El fantasma de los recortes ronda las cuentas autonómicas

La reforma del modelo de financiación es una de esas asignaturas pendientes que ningún Gobierno se atreve a afrontar

La reforma del modelo de financiación autonómica es una de esas asignaturas pendientes, trascendentales para el buen funcionamiento de la economía española, pero que ningún Gobierno se atreve a afrontar. Muy al contrario, los sucesivos Ejecutivos se lo vienen pasando uno a otro como una patata caliente en un alarde de irresponsabilidad sin justificación alguna más que la incapacidad o la desidia. De la necesidad y urgencia de un nuevo modelo equitativo, justo y eficaz da idea que serviría, por ejemplo, para evitar situaciones como la que hoy están atravesando las comunidades autónomas del régimen común. Y es que, conforme avanza el verano, los Gobiernos autonómicos ven cómo siguen sin llegar a sus arcas actualizadas las transferencias, conocidas como entregas a cuenta, que les corresponden en virtud del actual sistema de financiación, y que son básicas para la elaboración, en el cuarto trimestre, de los presupuestos de cada comunidad autónoma para el año siguiente. El Gobierno, que no puede dar ese paso estando en funciones, asegura que actualizarán las entregas a cuenta por decreto ley en cuanto se forme el nuevo Ejecutivo, para lo que hoy por hoy no tiene los apoyos necesarios.

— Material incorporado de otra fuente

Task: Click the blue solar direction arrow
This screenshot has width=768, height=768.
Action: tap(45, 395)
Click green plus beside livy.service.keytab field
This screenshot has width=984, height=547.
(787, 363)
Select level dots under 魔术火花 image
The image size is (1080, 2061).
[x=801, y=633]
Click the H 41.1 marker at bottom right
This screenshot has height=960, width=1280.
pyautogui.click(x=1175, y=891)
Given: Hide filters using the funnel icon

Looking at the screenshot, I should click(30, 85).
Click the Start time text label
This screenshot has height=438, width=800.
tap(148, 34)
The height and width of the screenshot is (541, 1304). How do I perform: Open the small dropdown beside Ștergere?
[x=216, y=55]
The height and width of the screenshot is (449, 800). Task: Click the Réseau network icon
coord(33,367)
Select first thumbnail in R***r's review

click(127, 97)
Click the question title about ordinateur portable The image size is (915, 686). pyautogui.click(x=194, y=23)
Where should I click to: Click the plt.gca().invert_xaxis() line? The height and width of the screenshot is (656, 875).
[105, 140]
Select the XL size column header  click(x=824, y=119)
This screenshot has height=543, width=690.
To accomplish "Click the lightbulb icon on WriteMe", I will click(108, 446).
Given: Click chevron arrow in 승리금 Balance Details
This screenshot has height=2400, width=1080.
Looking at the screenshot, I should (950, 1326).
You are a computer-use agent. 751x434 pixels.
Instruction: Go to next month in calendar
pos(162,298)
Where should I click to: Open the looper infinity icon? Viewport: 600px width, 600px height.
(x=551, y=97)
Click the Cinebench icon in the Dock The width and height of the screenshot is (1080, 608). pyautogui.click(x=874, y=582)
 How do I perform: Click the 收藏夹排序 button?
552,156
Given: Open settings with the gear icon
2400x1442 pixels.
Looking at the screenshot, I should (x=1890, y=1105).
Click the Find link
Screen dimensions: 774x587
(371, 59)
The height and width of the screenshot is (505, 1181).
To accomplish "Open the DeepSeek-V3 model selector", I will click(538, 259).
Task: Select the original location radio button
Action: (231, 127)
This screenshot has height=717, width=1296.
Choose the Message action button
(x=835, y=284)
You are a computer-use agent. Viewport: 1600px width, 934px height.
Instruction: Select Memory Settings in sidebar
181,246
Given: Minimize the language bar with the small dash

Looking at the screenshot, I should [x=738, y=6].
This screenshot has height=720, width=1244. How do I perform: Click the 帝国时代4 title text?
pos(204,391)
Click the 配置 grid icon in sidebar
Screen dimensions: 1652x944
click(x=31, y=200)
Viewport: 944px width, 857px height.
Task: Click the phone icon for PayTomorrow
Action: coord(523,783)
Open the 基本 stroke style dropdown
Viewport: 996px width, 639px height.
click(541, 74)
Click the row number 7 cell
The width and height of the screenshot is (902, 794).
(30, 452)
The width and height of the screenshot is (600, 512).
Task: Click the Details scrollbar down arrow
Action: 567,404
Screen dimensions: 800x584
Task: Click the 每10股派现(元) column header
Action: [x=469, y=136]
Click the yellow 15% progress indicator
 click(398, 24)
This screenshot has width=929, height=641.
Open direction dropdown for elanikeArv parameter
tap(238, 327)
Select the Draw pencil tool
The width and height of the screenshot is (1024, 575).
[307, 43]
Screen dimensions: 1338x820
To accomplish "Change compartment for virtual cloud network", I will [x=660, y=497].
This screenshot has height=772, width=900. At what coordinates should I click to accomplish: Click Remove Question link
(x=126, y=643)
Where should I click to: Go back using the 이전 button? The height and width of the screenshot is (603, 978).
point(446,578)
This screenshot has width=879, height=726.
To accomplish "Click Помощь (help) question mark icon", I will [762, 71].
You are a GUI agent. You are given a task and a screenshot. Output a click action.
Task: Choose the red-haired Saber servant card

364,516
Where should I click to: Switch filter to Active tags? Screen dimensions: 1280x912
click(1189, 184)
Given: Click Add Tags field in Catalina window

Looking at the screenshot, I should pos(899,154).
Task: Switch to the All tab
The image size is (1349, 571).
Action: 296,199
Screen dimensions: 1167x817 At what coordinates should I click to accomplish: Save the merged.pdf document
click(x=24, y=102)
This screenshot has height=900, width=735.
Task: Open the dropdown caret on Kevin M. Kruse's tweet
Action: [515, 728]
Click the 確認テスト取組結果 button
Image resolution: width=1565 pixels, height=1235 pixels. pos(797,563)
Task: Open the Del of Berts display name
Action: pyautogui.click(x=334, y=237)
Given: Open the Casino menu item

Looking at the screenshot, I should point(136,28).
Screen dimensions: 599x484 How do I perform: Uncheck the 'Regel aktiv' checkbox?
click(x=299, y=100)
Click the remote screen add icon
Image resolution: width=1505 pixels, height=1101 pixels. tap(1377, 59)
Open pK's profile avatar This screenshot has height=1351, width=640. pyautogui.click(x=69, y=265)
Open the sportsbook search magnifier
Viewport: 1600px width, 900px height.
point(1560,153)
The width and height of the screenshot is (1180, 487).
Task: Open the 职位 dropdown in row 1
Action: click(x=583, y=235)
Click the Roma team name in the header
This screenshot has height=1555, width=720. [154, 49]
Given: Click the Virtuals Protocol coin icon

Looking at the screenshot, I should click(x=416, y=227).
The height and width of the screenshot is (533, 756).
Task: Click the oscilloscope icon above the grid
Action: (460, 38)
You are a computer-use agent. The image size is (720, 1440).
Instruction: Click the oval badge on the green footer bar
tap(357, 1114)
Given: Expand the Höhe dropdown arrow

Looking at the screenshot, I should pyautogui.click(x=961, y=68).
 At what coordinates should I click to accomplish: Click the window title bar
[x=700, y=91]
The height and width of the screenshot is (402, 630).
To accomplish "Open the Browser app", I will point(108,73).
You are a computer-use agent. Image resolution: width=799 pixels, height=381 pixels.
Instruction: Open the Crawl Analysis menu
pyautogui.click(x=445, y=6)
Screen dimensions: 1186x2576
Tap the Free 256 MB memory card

Este año, sin embargo, todo indica que las entregas a cuenta provendrán de unos Presupuestos Generales del Estado elaborados por el Gobierno de Mariano Rajoy en 2017 para 2018, con lo que seguirían sin recoger actualizaciones ni aumentos. Y no solo eso. Porque la prórroga de las cuentas estatales supondrá, además, la ausencia de nuevas inversiones territorializadas que resultan imprescindibles, lo que no hace más que aumentar el descalabro económico de las autonomías, que este verano dejarán de recibir al menos 4.500 millones de euros, según la actualización prevista en el proyecto de Presupuestos Generales del Estado para 2019 elaborado por el Gobierno de Pedro Sánchez y que fue rechazado en el Congreso por falta de apoyos parlamentarios.

El indeseable escenario a que se enfrentan las comunidades, que a cada día que pasa con el Gobierno en funciones aumenta sus probabilidades, es un duro panorama de recortes en el gasto o la prórroga de las propias cuentas autonómicas, o ambas cosas. De hecho, no sería de extrañar que alguna autonomía empiece a sufrir tensiones de tesorería, una situación que se debe evitar a toda costa. La ausencia de unas cuentas estatales actualizadas dificulta enormemente la previsión de ingresos, pero además se convierte en peligrosa en un momento de creciente enfriamiento de la economía y plagado de incertidumbres.